PhD Oral Exam - Mohamed Elsayed Awad Mohamed, Electrical and Computer Engineering

Enhanced Video Tracking Based on Fusion of Visible and Infrared Images


Date & time
Monday, September 8, 2025
1 p.m. – 4 p.m.
Cost

This event is free

Organization

School of Graduate Studies

Contact

Dolly Grewal

Accessible location

Yes

When studying for a doctoral degree (PhD), candidates submit a thesis that provides a critical review of the current state of knowledge of the thesis subject as well as the student’s own contributions to the subject. The distinguishing criterion of doctoral graduate research is a significant and original contribution to knowledge.

Once accepted, the candidate presents the thesis orally. This oral exam is open to the public.

Abstract

Video tracking is the process of automated identification, localization, and continuous monitoring of objects of interest throughout consecutive video frames. Video tracking is core of many cutting-edge vision applications such as surveillance systems, autonomous vehicles, augmented reality, robotics, and human-computer interaction. However, reliance solely on visible (RGB) imagery introduces significant challenges, including poor visibility, low illumination, occlusion, and appearance variations. To overcome these challenges, fusion of RGB with thermal infrared (TIR) data has been explored to leverage complementary modality information for improved tracking performance under challenging conditions.

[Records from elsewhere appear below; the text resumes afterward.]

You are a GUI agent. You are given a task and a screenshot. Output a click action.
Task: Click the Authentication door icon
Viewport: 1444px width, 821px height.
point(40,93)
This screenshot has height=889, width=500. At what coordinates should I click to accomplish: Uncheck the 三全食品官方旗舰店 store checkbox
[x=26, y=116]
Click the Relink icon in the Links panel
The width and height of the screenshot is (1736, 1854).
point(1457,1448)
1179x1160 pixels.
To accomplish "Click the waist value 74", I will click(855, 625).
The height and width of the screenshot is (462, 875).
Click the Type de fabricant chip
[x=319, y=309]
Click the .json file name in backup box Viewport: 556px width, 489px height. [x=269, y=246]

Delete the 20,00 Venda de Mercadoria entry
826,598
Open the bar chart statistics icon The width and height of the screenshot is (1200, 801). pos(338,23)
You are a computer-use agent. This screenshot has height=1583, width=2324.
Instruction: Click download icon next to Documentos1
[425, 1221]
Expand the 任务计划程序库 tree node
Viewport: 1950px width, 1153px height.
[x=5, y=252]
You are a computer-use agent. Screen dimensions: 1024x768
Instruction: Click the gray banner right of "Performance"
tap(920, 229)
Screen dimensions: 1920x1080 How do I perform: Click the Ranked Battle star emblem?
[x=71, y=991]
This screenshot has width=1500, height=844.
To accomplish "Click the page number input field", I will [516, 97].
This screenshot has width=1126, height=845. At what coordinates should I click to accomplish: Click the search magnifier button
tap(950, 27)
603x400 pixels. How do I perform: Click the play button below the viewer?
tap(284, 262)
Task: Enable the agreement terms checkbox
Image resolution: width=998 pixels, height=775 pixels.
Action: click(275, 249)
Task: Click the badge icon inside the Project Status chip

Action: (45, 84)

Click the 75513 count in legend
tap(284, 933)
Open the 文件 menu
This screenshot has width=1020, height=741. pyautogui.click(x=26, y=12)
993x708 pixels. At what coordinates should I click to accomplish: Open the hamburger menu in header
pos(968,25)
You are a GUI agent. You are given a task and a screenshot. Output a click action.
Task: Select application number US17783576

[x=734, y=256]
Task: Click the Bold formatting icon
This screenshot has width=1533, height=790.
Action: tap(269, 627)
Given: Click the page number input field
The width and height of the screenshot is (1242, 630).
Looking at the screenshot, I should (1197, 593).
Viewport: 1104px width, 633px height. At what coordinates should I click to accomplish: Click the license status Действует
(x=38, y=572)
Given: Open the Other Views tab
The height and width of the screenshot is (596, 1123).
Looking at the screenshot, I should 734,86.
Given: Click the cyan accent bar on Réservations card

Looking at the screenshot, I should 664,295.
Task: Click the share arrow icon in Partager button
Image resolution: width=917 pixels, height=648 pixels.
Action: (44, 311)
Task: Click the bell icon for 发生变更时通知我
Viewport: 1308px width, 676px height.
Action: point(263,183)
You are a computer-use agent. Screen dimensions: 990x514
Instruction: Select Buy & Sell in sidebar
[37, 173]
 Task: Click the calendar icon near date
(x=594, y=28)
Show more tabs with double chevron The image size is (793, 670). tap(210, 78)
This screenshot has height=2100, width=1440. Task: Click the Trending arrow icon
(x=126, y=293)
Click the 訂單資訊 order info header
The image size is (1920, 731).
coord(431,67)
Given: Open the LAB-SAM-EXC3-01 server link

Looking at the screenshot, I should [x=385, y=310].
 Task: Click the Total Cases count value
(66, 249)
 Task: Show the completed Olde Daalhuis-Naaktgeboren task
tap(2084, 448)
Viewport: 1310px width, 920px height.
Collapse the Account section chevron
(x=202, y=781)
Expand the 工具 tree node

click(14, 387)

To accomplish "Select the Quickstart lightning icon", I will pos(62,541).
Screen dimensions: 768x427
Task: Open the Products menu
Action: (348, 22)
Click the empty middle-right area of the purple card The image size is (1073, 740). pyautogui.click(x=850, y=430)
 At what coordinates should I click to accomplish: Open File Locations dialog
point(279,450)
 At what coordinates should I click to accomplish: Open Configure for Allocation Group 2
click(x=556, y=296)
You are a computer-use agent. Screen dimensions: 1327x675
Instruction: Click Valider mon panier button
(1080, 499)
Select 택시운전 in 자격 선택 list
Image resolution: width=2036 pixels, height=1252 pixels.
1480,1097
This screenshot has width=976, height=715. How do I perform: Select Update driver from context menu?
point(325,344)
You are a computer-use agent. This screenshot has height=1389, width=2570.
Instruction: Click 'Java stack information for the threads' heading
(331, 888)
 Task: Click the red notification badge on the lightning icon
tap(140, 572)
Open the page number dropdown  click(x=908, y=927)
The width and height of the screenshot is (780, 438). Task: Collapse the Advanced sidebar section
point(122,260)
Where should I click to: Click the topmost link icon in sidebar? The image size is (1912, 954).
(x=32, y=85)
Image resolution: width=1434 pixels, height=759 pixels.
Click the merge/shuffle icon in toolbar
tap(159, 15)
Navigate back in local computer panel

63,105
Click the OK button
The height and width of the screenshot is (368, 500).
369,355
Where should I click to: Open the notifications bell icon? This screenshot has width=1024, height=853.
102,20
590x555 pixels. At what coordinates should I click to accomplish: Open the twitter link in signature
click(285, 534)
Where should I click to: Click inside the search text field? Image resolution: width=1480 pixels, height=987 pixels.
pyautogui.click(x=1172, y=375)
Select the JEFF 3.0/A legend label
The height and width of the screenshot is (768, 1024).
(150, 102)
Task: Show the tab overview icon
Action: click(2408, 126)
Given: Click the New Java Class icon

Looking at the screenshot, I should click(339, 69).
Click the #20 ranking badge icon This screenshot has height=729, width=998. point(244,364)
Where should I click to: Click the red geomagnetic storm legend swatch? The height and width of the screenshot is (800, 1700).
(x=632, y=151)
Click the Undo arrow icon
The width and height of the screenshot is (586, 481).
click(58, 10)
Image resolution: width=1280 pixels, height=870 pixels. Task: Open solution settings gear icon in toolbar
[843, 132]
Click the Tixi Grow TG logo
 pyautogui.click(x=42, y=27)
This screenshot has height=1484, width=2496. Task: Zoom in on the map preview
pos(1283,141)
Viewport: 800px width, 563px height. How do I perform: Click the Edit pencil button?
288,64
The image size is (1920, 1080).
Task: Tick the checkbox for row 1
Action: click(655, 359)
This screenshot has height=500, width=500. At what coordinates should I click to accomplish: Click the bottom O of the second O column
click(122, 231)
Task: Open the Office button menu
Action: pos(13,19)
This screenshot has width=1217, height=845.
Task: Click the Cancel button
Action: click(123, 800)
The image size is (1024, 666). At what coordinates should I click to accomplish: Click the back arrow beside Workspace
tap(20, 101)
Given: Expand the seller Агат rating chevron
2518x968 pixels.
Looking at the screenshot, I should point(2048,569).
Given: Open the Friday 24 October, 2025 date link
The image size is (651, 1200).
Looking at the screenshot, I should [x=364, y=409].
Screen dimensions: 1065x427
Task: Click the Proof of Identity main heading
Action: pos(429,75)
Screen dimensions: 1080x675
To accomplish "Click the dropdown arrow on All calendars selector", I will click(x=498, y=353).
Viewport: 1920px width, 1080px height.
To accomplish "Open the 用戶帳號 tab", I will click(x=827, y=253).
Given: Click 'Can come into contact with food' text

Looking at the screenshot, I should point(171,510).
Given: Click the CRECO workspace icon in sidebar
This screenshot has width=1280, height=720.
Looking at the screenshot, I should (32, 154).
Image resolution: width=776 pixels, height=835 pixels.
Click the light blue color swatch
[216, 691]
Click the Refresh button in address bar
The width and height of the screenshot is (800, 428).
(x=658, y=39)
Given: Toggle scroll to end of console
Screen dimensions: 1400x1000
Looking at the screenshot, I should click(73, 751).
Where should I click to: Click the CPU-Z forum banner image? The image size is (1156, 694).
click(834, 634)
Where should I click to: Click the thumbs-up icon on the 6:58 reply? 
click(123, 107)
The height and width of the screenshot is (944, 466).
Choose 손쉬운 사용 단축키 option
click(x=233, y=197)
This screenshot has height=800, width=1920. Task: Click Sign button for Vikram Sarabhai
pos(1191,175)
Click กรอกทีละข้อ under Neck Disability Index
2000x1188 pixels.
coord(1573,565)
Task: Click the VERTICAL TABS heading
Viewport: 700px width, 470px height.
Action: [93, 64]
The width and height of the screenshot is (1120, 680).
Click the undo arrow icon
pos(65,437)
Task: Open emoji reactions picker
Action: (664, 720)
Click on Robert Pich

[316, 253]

Many existing RGB-Thermal (RGB-T) trackers use deep learning (DL) methods for strong object feature representation. However, despite their superior performance, these tracking methods mostly rely on dual-branch architectures, complex fusion modules, or external teacher-student frameworks, leading to increased model size and significant training overhead. To address this problem, this thesis proposes unified RGB-T tracking schemes that enhance conventional RGB trackers without altering their network architectures or significantly increasing the computational complexity.

In the first part of the thesis, a novel pixel-level fusion network, symmetric bidirectional dynamic fusion (SBiDF), is introduced. SBiDF enhances RGB inputs by dynamically integrating TIR data at the pixel level prior to tracking, utilizing modality-specific autoencoders, dynamic convolutional filtering (DCF) blocks, and an output fusion module. The DCF blocks perform adaptive, bidirectional, content-aware enhancement, enabling balanced cross-modal refinement. Importantly, SBiDF generalizes effectively beyond TIR to additional modalities such as depth and event data, providing superior tracking accuracy and broad applicability without modifying the tracker architecture.

The second part of the thesis presents a novel learning-based framework, multi-level self-distillation (MSD), adapting a single-stream RGB tracker to the RGB-T setting through advanced training strategies rather than architectural changes. MSD integrates RGB and TIR data via a shared backbone guided by self-supervised contrastive and modality-gap alignment losses alongside supervised focal and modality-specific losses.

Extensive evaluations are performed to demonstrate that SBiDF and MSD provide performance superior to that of state-of-the-art tracking methods in terms of robust accuracy, simplified implementation, and enhanced computational efficiency, making them highly practical for real-world applications.